Bilişim Vadisi’ni ‘çok genç bir Teknopark’ olarak tanımlayan Bilişim Vadisi Ekosistem Geliştirme Ofisi Direktörü Tuba Öztepe, Bilişim Vadisi’ni nasıl konumlandırabileceklerine yönelik çalışma kapsamında tüm paydaşların yer aldığı bir çalıştay düzenlediklerini hatırlattı. “Bilişim ekosistemini tüm paydaşlarla birlikte nasıl geliştirebileceğimizi sorduk ve bir rapor ortaya çıktı” diyen Tuba Öztepe, şöyle devam etti:
“Bu rapor, Bilişim Vadisi resmi sitesinden ulaşılabilir durumda ve bunların ışığında Türkiye Açık Kaynak Platformu’nu kuruyoruz. Burada üç başlığımız var. Birincisi; ülkemizdeki yazılımcı kaynağını ve niteliğini artırmak adına iki yazılım okulu kuruyoruz. Birisi Vadi İstanbul, birisi Bilişim Vadisi’nde. Bu okulların fiziksel kapasitesi toplamda 750 adet; ama okulun kendi kapasitesi 3 binin üzerine çıkacak. Çünkü dönüşümlü bir eğitim söz konusu. İstanbul tarafındaki başvuruları kapattık; ancak Kocaeli tarafındaki başvurularımız açık. 10 dakikalık hafıza oyunu, 2 saatlik bir oyunlaştırılmış algoritma oyununu içeren sınavı geçtiğinizde farklı kurlarda aldığınız puana göre derecelendirilerek okullara gelmeniz sağlanacak. Platform bünyesinde açık kaynak tabanlı yazılımlar üretmeye çalışıyoruz. Sektörün pek çok büyük firması, akademisyenini bir araya getirerek üzerinde mutabık kaldıkları konularda yazılımlar geliştirmeye çalışıyoruz. Bilişim Vadisi Gelişim Sermayesi Yatırım Fonu’nu kurduk. Bu fona mobilite öncelikli olacak şekilde şirketleşmiş, satışını yapmış, kendi ekibini oluşturmuş herkesi bekliyoruz. Türkiye Otomobilleri Girişim Grubu’nun bölgeye girişi ile birlikte bölgede güzel bir mobilite ekosistemi oluştu. Aselsan’ın sivil ekipleri, Havelsan’ın yapay zeka ekipleri, Ortam Elektronik, TEV Türkiye ile birlikte bir mobilite kümesi oluşturduk. Bu küme ilk faaliyetini, mobilite hızlandırma programı adı altında yaptı. Mobilite sektöründe faaliyet gösteren girişimleri topladık, onları Tier seviyelerine göre ayırdık ve farklı eğitimlerle onların mevcut seviyelerinden üst seviyeye çıkmalarına yönelik eğittik. Mevcut durumda girişimcilerimizi yatırım ofisleri ile görüştürmeye devam ediyoruz. Mobilite tabanlı tarım kümelenmesi ile ilgili çalışmalarımızı yürütüyoruz. 14 Temmuz’da bununla ilgili ilk çalıştayımızı yaptık. Bununla alakalı raporumuzu yayınlayacağız. Sanayide Dijital Dönüşüm projemiz kapsamında bölgemizdeki 3 farklı OSB’nin 15 farklı şirketini ziyarete gittik ve bu şirketlerin dijital dönüşüm haritalarını çıkardık. Bu firmalarımıza karnelerini vererek mevcut durumda bizimle, OSB firmalarıyla eşleştirmelerini yapıyoruz.”
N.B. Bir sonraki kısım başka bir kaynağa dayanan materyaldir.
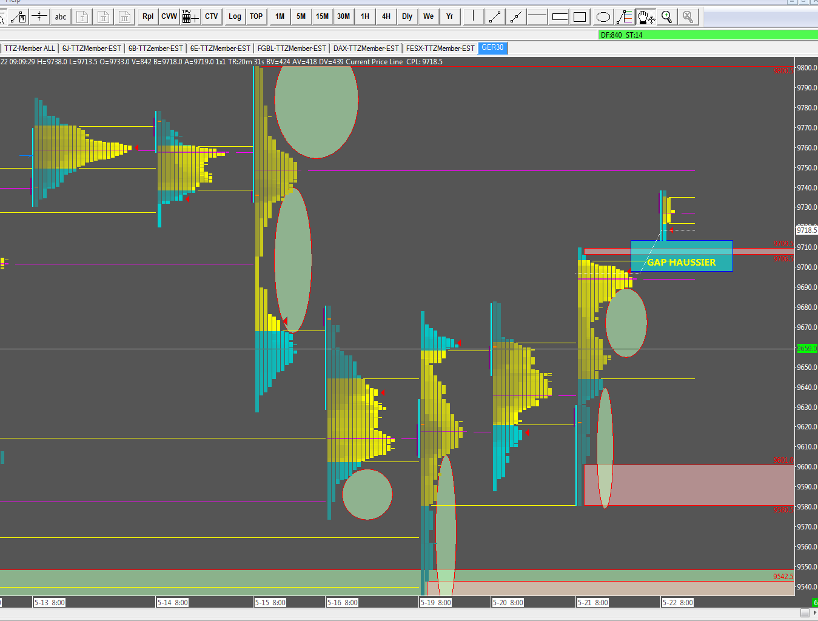Select the ellipse drawing tool

(x=603, y=17)
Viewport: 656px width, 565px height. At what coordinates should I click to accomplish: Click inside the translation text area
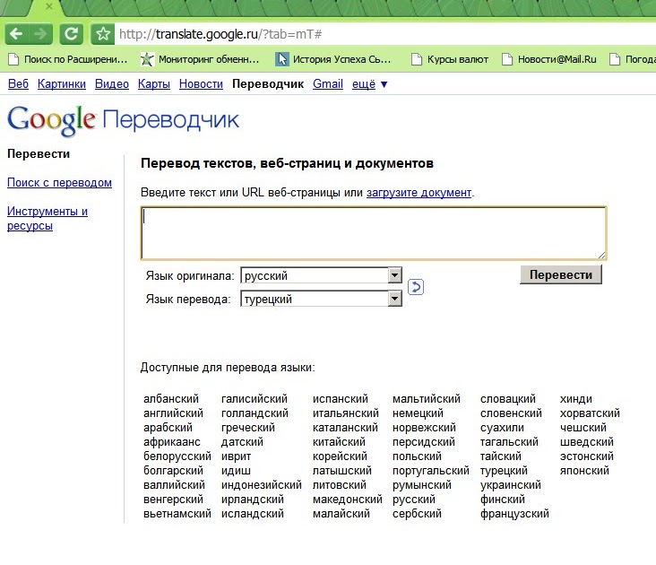pyautogui.click(x=373, y=233)
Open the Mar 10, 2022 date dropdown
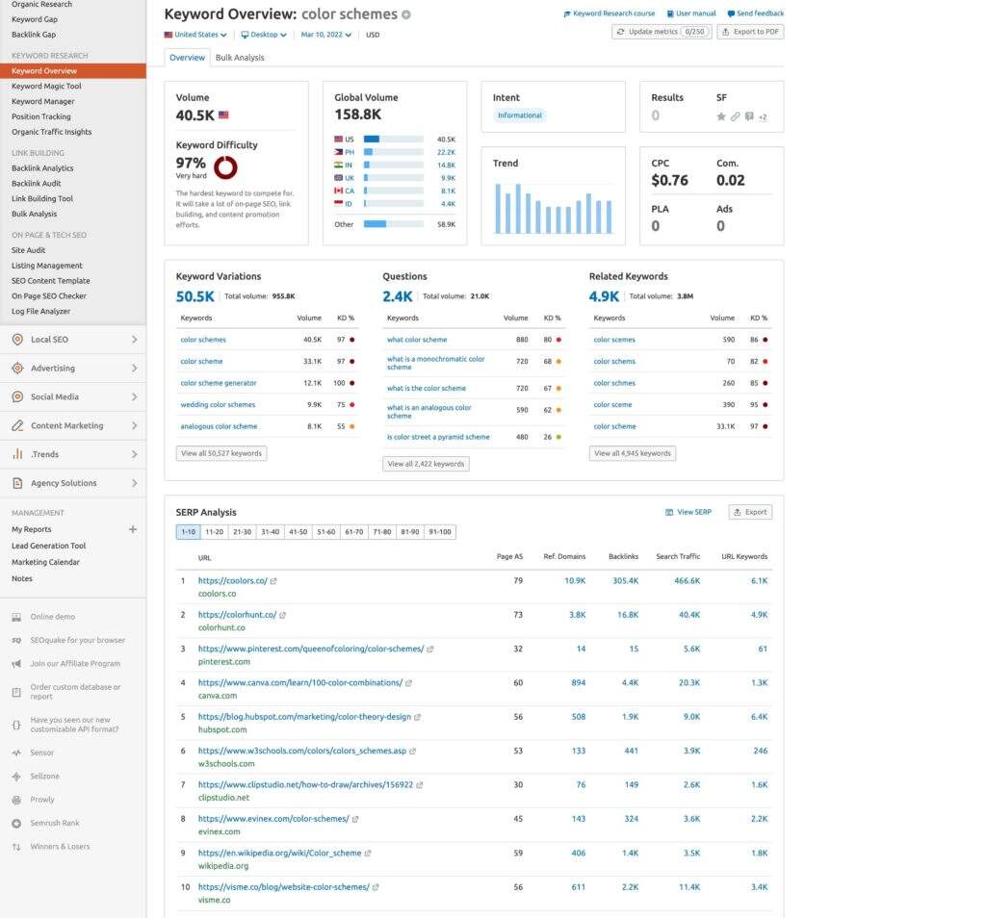 (325, 35)
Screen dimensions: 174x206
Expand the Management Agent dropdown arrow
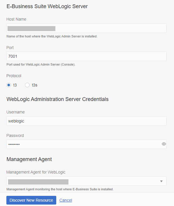coord(162,181)
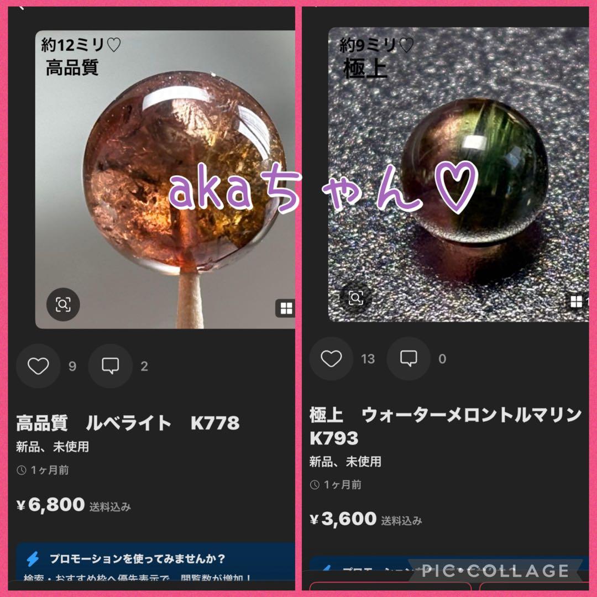Viewport: 597px width, 597px height.
Task: Tap image search icon on rubellite photo
Action: (x=63, y=304)
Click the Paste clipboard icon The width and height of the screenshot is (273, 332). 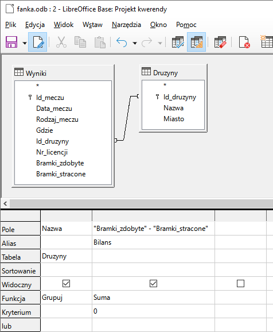pos(100,42)
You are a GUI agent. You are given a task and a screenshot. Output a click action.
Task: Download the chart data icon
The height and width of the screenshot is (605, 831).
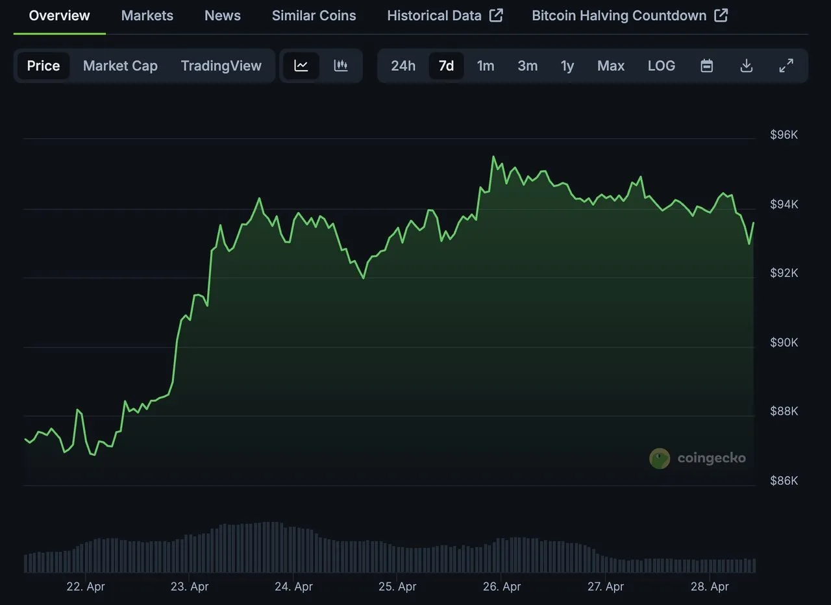point(747,66)
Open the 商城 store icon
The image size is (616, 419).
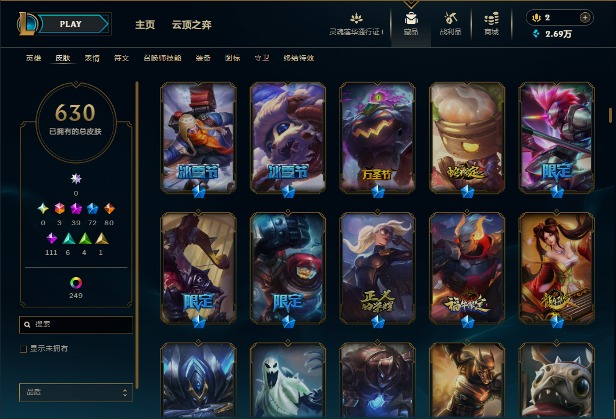[491, 19]
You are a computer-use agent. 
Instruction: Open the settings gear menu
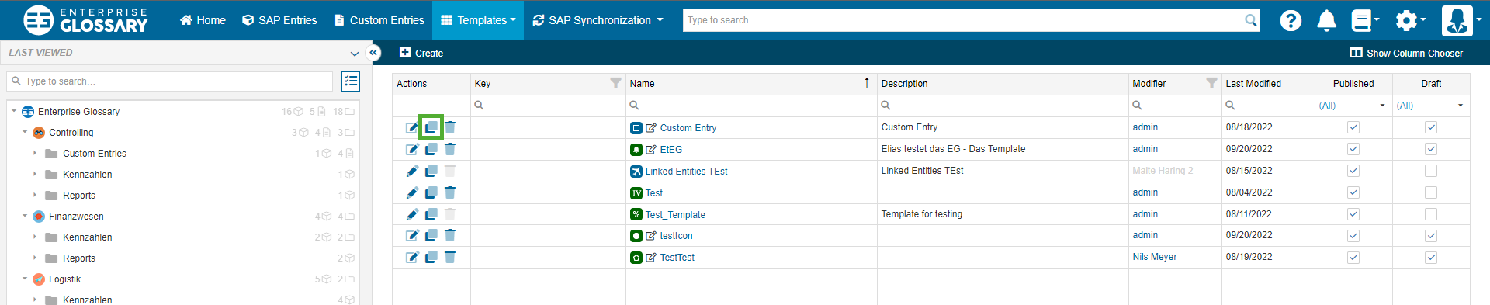point(1410,20)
“Bağlantı kurma noktasında teknoparklar önemli”
Gazi Teknopark Genel Müdürü Dr. S. Tuğrul İmer, teknoparkların genelinde bilişim ağırlığına dikkat çekerek sözlerine başladı. “Bu tablonun biraz daha dengeli olması kanaatindeyim. Sanayi, biyoteknoloji gibi firmalarımızın sayılarının artması benim arzum” temennisini dile getiren İmer, şu bilgileri paylaştı:
“Bilim, teknolojiye, teknoloji de sanayiye katkıda bulundu. Dönüşüm birlikte gerçekleşti. BT, bunun daha da hızlanıp yayılmasına olanak tanıyor. Bu noktada otomasyonun belirleyici rolü bulunuyor. ABD, Çin’in de gelişim eğrilerine bakıldığında sanayinin rolü görülüyor. Demir-çelik, makine, uzay sanayi bunun içerisine giriyor. BT de bunu tamamlayacak şekilde ilerliyor. Gelinen noktada internetin gücü, sosyal medya, oyun, siber güvenlik sektörlerini besliyor. Sektörler, birbirlerini doğurarak birbirlerinden ayrışarak kendi sektörlerini oluşturuyor. Türkiye’deki teknoparklar da bilişim firmalarını bünyelerinde barındırıyorlar. Biz de diğer teknoparklar gibi yüzde 100 dolulukla çalışıyoruz. Ağırlıklı olarak bilişim sektöründeyiz. Dönüşüm kendi kendini besleyen bir mekanizma. Firmalar, teknoparkların içerisinde birbirleriyle etkileşim içerisinde bulunuyorlar. Kendi tecrübemize dayanarak Ticaret Bakanlığı’nın desteklediği bir ihracat kümesi oluşturmuştuk. Gittiğimiz ülkelerdeki yerel firmalarla çalışmak istedik. Ofis açmak gönüllülük açısından önem arz ediyor; fakat orada temasa geçebileceğiniz yerel danışmanınızın olması daha önemli. Teknoparklar, bu noktadaki network’te kritik bir rol oynuyor ve oynamaya devam edecek.”